DOCUMENT EXTRACT:
Chief Executive Officer, Pearl Furniture

Editors’ Note

Sajida Zulfiqar founded Pearl Furniture in 2002. Since then, Zulfiqar has become one of the leading businesswomen in the province, and is a member of the Women Exporter Association and the President of the Woman Chamber of Commerce & Industry.

Company Brief

Since its inception in 2002, Pearl Furniture (www
.pearl-furniture.com) has become an internationally recognized symbol of Pakistan’s furniture industry, earning a reputation for master craftsmanship bolstered by a wide range of products including furniture for institutions such as homes, offices, hotels, hospitals, and schools.

How did Pearl Furniture come about, and how has the company evolved and developed since its inception?

I was a housewife and had been with my husband 19 years. After becoming a widow seven years ago, I realized my life is a gift, and was determined to start this business. When I was a housewife, I would change my furniture all the time, as I always had a real interest in it. I struggled initially getting into the market, but I trained, worked, and obtained materials and we have become a success. I put in a great deal of time and commitment, but today we have a very good result with quality products.

Looking back to when you started, could you have imagined that you would have achieved so much success with the business?

No. My family initially thought it was a waste of money, but it was a small investment. I believed in myself and the potential for my factory’s growth. My management is very strong, and my workers appreciate my style, which is very relaxed.

Extracted records:
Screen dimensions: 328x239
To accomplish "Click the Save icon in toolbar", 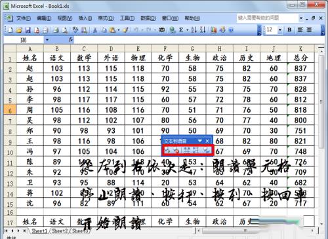I will point(28,29).
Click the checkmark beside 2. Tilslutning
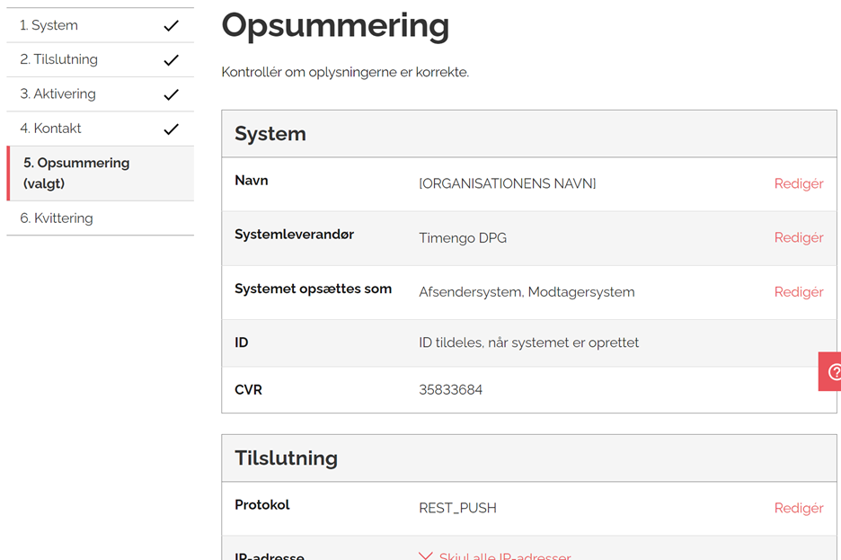 coord(171,60)
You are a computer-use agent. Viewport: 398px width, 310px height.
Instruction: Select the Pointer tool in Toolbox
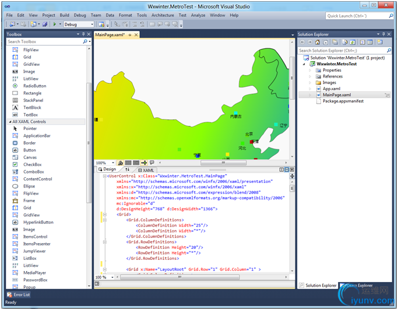click(x=29, y=129)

WORK ITEM A:
Answer these questions using the Pearl Furniture interview:
(i) In what year was Pearl Furniture founded?
(ii) Of which organization is Sajida Zulfiqar the President?
(iii) For how many years had Zulfiqar been with her husband before becoming a widow?
WORK ITEM B: Write the next part of the Pearl Furniture interview, picking up directly after its final sentence.
The extracted records have no connection to the Pearl Furniture interview.

RESPONSE A:
(i) 2002
(ii) The Woman Chamber of Commerce & Industry
(iii) 19 years

RESPONSE B:
Have you been able to find the type of talent you need in Pakistan, and is the workforce strong?

It’s difficult, but every day in the factory, I lecture and train the workers about the importance of good quality products. And I get a very good response. The management is all me, but I’m confident that my workers will produce a good result, because I remind them that if we grow as a company from doing good work, they will reap the benefits of that.

In continually developing the business, are you ever able to relax, to get away from it?

There is not a lot of time for a life. I start early in the morning and work all day, and I speak to my children at night and then sleep. There are all kinds of stresses in the job, in Pakistan, with my workers, and in the business itself, so I struggle all the time. Everybody says that I am a very strong woman. I don’t know if I’m as strong as everybody says.